Spinazzola, l’Italia e il posto da titolare con la Roma

Il giocatore umbro ha espresso tutta la sua felicità per la convocazione e ha parlato anche della sua nuova avventura calcistica con la Roma. Sulla sua fascia c’è il titolarissimo Kolarov, e per questo Spinazzola si candida per un posto sulla fascia destra. La duttilità gli potrebbe fare gioco anche in Nazionale:

Sarà una festa importante per noi e per la città, rappresentare l'Italia all'Olimpico porta tante emozioni  siamo una Nazionale forte e siamo composti da difensori di prima fascia. Il nostro è un lavoro, i bianconeri hanno fatto una scelta e io pure. Sono in una squadra dove sto bene e dove posso giocare con continuità. Fonseca? Abbiamo creato molto in queste partite e preso poco. Ci sono partite dove fai dieci tiri ma la palla non entra. Fonseca crea tante aspettative anche dentro lo spogliatoio, stiamo bene con lui e crediamo di fare bene. Ho sempre giocato a sinistra, il mio ruolo è lì. Sono destro e se il mister mi vuole posso giocare dall'altra parte. Alla Roma c'è Kolarov che è fortissimo, ma non posso escludere di poter giocare lì.

Acerbi: “Un orgoglio giocare con l’Italia”

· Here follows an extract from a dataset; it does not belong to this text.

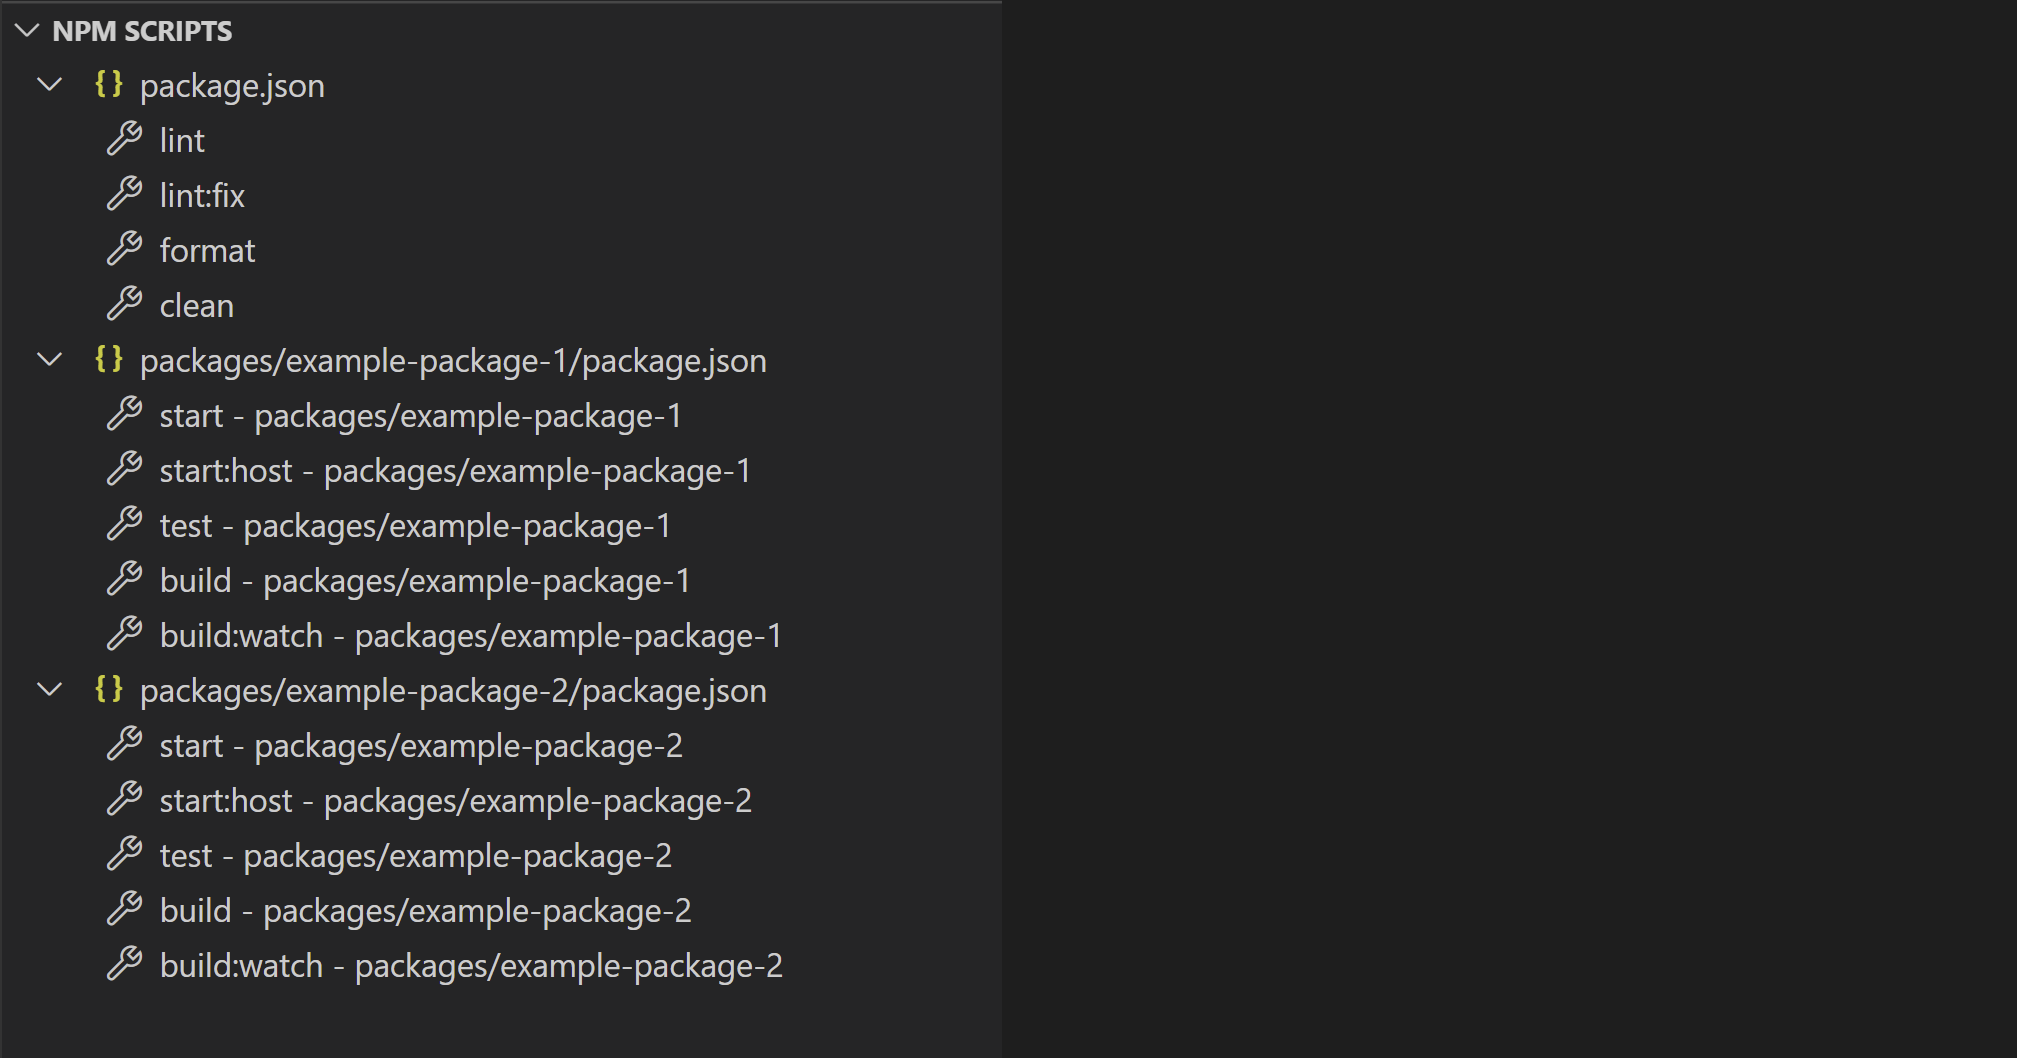Collapse the example-package-2 package.json section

Della Lazio è uno dei leader, e in conferenza stampa lo ha dimostrato ancora una volta sferzando la squadra, Acerbi spera di diventare un pilastro anche della nazionale, conquistare il posto non sarà semplice, ma lui ci crede e ci proverà. Infine il difensore ha parlato del compagno di squadra Immobile e di Belotti, i bomber si giocano il posto da titolare in nazionale:

Speriamo di fare una bella partita e vincere, vogliamo continuare la striscia di vittoria qualificandoci il prima possibile all’Europeo. Mi preparo e sono pronto, poi deciderà il mister. Dopo la malattia ho fatto delle ottime stagioni, sto passando un buon momento ma non mi siedo e cerco di migliorarmi sempre. Voglio dimostrare sul campo con la Lazio di poter essere da Nazionale. Mancini vuole tenere la palla e una squadra offensiva. Rappresentare gli italiani è un orgoglio, cerchi sempre di fare meglio, giochiamo in attacco, ci divertiamo, andiamo a prenderla alta. Mancini ci valorizza e noi ci divertiamo. La Lazio? Ci manca quel gradino per fare il salto di qualità. Abbiamo grandi calciatori, ma ci manca la voglia di portare a casa il risultato. Immobile o Belotti? Sono due grandi attaccanti, Ciro è più di movimento, Belotti ha grande gamba e fisico, non molla mai, per un difensore è difficile marcarli.